Thursday, 22 September 2011

Sept. 22 (Bloomberg) -- It's been 2 1/2 months since a bank managed to sell a conventional bond in Europe's public markets, the longest period without a deal ever and another example of the sovereign crisis choking off funding.


UniCredit SpA was the last non state-owned bank to issue senior, unsecured benchmark notes in Europe with a 1 billion- euro ($1.4 billion) sale on July 13, according to data compiled by Bloomberg. That compares with deals worth 41.9 billion euros in the third quarter of last year.

Banks are the biggest buyers of other lenders' bonds as well as debt sold by euro-region nations, and are being hurt by Greece's flirtation with default and proposed laws that would force their creditors to take losses before taxpayers. That's pushed the cost of selling bonds to within five basis points of the record reached in the aftermath of Lehman Brothers Holdings Inc.'s failure three years ago.

Unnerved by counterparties' potential losses on sovereign bonds, banks prefer to deposit their cash at central banks than lend it on.
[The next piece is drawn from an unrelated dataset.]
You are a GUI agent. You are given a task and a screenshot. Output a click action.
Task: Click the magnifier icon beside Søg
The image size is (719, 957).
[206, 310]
Banks parked an average 135 billion euros with the ECB over the past 10 days, close to the highest amount since July 2010, according to data released daily by the Frankfurt- based lender.

"The old adage in finance is that, if you're going to panic, you should panic first, and that's what's happening," said David Watts, a strategist at research firm CreditSights Inc. in London. "People just don't know the extent to which banks may face losses on the sovereign bonds that were previously risk-free assets."